29. Perennial Irrigation.
—The foundation-stone of the conversion of the whole of Egypt from basin to perennial irrigation was laid by Mehemet Ali in 1833, when he began the construction of the Barrages across the Nile branches north of Cairo. These weirs were intended to raise the summer level of the Nile by 3 metres. As the ordinary summer level of the Nile was 1.50 metres above its bed, the weirs were expected to raise it 4.50 metres above the Nile bed. The old basin canals had to be considerably deepened to take in the summer supplies; while in other parts new perennial canals were dug.
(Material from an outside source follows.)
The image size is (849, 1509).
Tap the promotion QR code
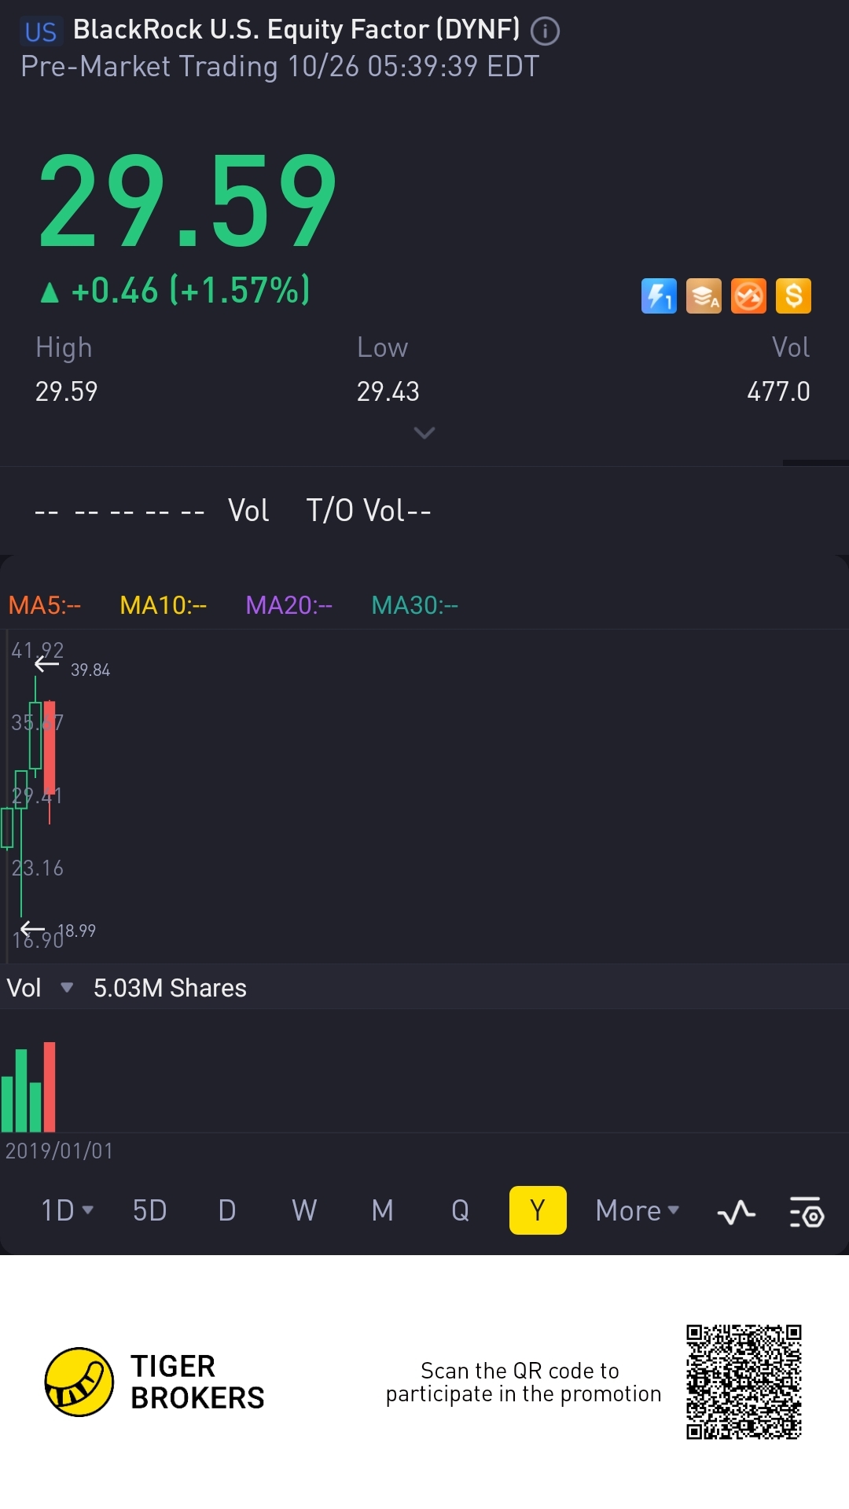coord(744,1382)
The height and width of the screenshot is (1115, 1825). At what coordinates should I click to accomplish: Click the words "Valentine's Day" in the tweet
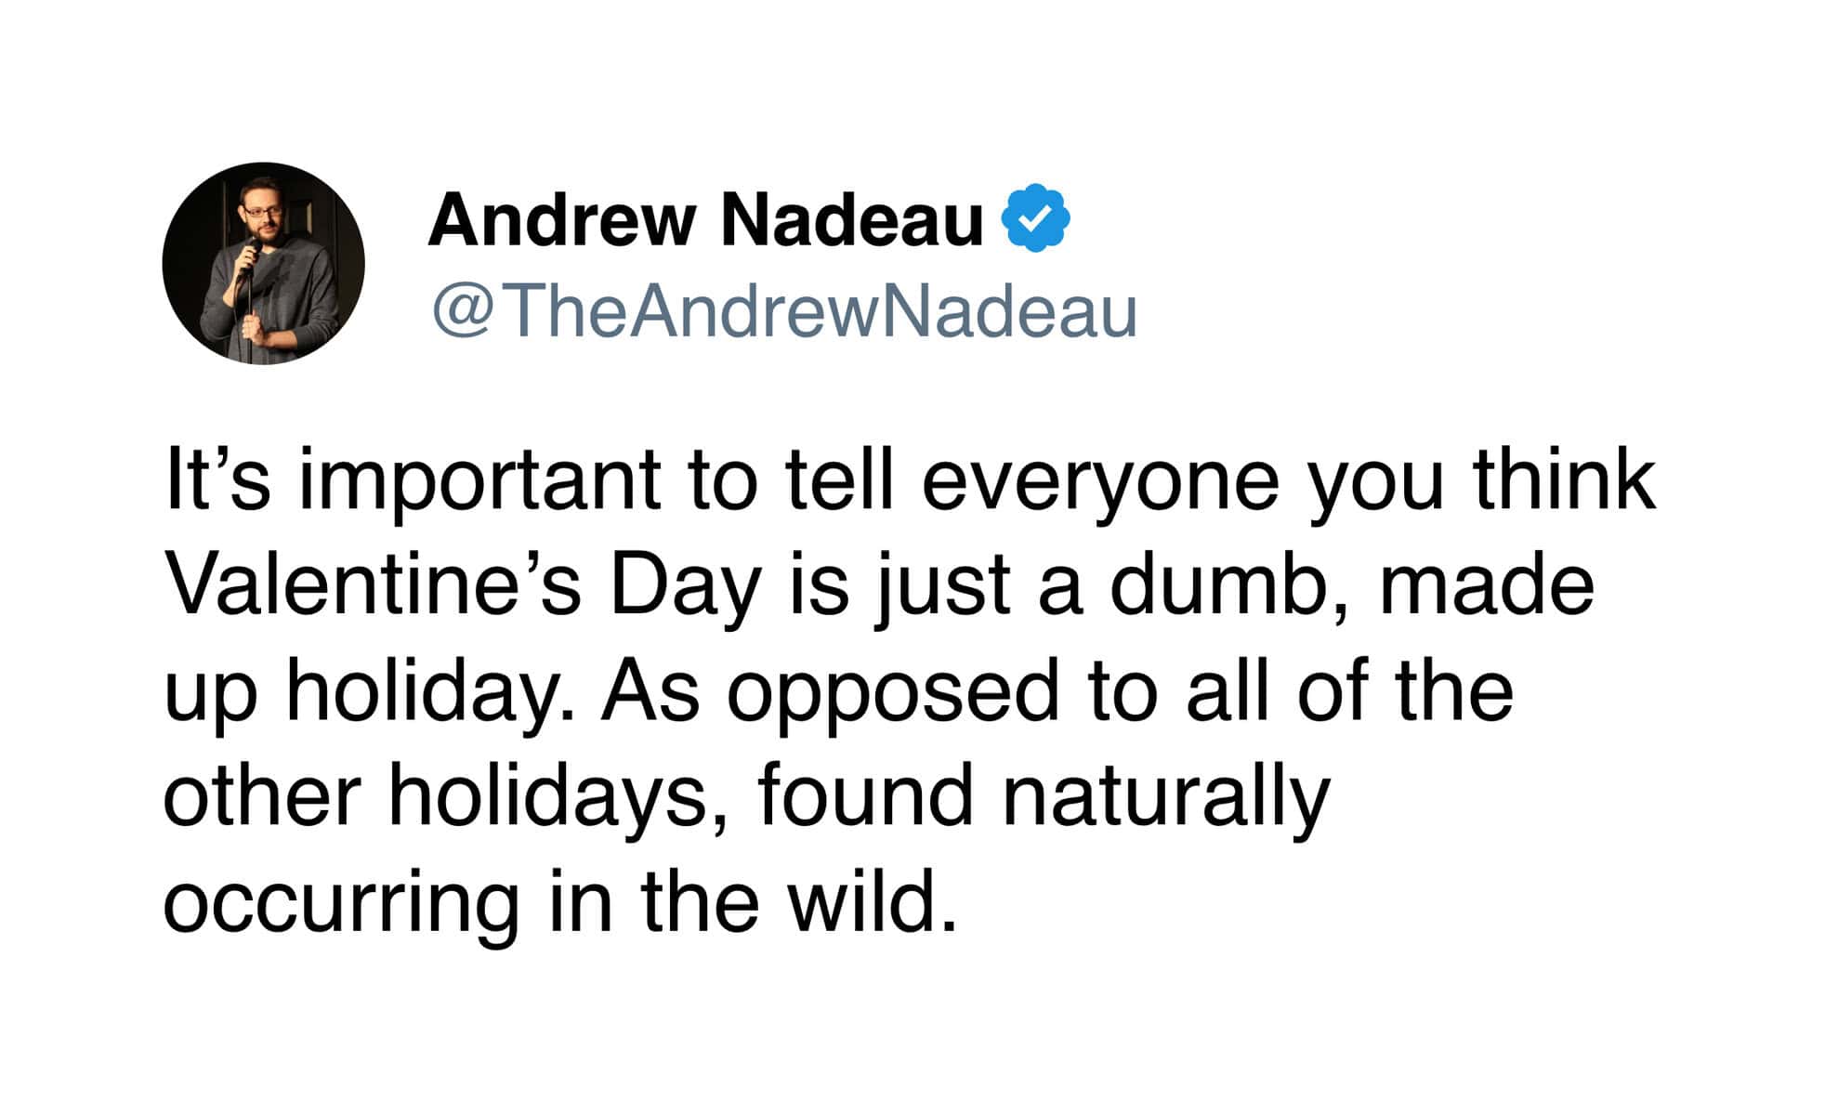[x=462, y=585]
Perennial irrigation requires canals capable of discharging 1 cubic metre per second per 3500 acres, as against 700 acres for basin irrigation. Some of the perennial canals are very capacious. The two largest discharge 700 and 450 cubic metres per second respectively. There are no artificial canals in the world like them. All the canals are liberally provided with regulators and locks. The energies of the Irrigation Department during the last ten years have been chiefly directed to the provision of sufficient drains to meet that over-saturation of the soil, which all but the best regulated perennial irrigation invariably entails. After many years’ experience in India and Egypt, we are convinced that the construction of drains and escapes should precede, and not follow the canals. It seems fatuous for engineers to be always over-saturating and half-ruining tens of thousands of acres of low-lying lands, during the improvement of hundreds of thousands of acres of high-lying lands, when it would be perfectly easy, with a little foresight, to secure all the advantages without piling up disadvantages. The drains have generally one-third the capacity of the canals. Dry crops require 1 cubic metre per second per 3500 acres; and rice requires the same per 2000 acres. The drains in dry-cropped lands provide for 1 cubic metre per second per 10,000 acres, and in rice lands 1 cubic metre per second per 6000 acres.